> [TASK OBJECTIVE]: Find every line below where the string "computer" shows up, and copy those lines.

> [THE INPUT]:
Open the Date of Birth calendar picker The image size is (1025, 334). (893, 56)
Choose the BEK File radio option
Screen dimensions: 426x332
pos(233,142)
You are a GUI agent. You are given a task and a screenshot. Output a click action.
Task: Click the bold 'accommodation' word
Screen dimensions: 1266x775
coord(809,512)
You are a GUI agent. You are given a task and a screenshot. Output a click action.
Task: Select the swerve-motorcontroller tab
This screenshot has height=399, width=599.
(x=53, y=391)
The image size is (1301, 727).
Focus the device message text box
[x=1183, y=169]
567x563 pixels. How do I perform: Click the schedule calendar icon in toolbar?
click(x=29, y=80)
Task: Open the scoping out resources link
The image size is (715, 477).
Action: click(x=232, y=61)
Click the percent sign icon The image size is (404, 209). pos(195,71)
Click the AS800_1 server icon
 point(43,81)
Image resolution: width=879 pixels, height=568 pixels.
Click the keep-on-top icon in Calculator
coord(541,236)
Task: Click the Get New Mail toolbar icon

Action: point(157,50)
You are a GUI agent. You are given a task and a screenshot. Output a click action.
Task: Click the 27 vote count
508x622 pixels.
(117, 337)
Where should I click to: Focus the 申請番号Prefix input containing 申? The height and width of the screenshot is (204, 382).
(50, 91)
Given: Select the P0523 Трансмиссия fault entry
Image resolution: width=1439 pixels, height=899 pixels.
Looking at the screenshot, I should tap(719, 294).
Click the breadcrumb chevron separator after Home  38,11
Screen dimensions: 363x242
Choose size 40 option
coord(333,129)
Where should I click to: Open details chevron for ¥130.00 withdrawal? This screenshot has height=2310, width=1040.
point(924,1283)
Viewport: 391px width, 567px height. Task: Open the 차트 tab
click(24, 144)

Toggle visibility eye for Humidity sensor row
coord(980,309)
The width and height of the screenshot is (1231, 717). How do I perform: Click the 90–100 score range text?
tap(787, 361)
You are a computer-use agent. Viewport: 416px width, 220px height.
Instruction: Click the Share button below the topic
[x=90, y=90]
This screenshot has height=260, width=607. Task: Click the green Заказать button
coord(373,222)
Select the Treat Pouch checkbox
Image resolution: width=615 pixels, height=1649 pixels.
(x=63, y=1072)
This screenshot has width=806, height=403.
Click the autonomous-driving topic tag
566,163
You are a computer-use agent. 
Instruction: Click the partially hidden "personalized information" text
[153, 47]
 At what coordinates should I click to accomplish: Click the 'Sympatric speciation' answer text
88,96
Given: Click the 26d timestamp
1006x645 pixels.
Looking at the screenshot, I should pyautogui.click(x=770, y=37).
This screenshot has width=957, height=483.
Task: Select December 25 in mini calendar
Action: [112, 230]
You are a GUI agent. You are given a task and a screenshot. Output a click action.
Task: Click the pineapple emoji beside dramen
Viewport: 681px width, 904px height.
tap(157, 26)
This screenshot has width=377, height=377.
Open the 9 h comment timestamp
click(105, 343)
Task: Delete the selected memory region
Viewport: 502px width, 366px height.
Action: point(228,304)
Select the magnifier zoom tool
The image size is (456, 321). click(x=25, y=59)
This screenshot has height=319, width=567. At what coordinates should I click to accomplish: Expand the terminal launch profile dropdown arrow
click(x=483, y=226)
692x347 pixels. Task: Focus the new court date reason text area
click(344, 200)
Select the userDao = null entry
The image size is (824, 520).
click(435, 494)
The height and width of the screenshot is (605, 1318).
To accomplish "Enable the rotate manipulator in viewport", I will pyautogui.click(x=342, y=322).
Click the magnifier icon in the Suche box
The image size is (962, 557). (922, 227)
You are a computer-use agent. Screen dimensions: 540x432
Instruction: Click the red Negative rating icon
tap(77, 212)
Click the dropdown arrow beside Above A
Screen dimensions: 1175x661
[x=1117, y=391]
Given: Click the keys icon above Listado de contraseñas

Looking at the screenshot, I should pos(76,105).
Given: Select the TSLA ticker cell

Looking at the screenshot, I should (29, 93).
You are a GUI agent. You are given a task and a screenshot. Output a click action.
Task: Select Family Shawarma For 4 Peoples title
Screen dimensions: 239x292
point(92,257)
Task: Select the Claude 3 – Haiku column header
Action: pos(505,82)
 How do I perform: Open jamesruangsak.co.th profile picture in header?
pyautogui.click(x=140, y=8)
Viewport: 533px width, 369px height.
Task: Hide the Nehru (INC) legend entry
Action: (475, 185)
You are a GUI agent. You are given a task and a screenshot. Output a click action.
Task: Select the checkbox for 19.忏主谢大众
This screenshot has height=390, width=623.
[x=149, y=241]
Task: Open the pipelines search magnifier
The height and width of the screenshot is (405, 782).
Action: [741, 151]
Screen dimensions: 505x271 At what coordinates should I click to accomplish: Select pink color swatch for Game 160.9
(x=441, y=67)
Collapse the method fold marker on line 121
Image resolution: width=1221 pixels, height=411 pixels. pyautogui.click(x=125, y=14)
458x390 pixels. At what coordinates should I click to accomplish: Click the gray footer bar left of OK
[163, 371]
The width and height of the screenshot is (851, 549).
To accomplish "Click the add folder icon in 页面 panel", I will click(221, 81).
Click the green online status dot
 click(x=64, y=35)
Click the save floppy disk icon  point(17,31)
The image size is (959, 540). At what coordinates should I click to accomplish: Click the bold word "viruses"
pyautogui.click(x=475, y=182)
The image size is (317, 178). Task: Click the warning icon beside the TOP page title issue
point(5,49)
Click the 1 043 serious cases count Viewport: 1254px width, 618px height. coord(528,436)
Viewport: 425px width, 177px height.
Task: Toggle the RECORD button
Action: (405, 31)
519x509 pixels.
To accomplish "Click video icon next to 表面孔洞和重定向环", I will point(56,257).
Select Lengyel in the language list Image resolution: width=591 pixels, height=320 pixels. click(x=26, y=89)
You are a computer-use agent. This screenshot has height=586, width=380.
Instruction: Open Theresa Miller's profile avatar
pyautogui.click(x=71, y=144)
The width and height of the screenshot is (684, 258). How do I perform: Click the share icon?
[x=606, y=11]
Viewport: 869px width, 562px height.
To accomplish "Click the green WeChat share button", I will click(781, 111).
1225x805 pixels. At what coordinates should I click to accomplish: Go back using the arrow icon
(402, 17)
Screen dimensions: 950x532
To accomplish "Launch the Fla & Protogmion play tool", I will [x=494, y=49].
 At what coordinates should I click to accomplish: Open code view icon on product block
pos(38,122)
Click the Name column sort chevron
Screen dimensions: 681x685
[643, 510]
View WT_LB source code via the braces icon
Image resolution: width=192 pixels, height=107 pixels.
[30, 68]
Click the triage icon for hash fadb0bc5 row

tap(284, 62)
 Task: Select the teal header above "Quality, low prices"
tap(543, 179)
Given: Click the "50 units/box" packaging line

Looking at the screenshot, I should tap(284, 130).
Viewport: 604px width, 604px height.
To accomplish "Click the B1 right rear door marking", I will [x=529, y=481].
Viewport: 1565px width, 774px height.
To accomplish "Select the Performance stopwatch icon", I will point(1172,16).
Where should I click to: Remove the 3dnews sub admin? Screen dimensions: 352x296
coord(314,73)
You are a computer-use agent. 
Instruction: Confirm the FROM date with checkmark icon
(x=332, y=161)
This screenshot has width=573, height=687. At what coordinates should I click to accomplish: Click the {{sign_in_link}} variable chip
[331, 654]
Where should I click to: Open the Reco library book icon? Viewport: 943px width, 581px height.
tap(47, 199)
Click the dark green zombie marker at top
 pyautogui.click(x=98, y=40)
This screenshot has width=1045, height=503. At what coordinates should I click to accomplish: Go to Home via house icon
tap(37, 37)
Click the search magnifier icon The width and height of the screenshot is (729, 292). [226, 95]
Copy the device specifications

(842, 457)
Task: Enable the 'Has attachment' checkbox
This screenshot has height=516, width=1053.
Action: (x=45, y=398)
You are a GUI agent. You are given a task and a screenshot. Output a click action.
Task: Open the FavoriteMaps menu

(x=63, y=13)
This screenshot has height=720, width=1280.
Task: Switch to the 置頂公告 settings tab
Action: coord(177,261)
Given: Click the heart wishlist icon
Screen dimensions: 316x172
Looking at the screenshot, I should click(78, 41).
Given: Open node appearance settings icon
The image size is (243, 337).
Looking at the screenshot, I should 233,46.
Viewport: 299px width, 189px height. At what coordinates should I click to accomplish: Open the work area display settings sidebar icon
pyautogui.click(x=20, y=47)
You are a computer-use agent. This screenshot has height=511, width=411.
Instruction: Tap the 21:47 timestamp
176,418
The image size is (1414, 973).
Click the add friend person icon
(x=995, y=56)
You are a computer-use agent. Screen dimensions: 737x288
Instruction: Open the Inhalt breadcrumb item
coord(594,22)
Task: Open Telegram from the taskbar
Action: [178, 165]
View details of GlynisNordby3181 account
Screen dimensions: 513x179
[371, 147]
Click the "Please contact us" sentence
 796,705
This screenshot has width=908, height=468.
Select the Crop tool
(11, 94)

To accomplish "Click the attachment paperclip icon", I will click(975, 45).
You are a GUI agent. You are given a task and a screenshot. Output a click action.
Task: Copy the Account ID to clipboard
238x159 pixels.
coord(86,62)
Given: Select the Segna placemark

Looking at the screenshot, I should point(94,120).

> [TASK OUTPUT]:
You are a computer-use agent. Viewport: 416px width, 220px height.
You are a computer-use agent. 
You are a computer-use agent. Screen dimensions: 540x432
You are a computer-use agent. This screenshot has height=586, width=380.
You are a computer-use agent. 
You are a computer-use agent. This screenshot has height=511, width=411.
You are a computer-use agent. Screen dimensions: 737x288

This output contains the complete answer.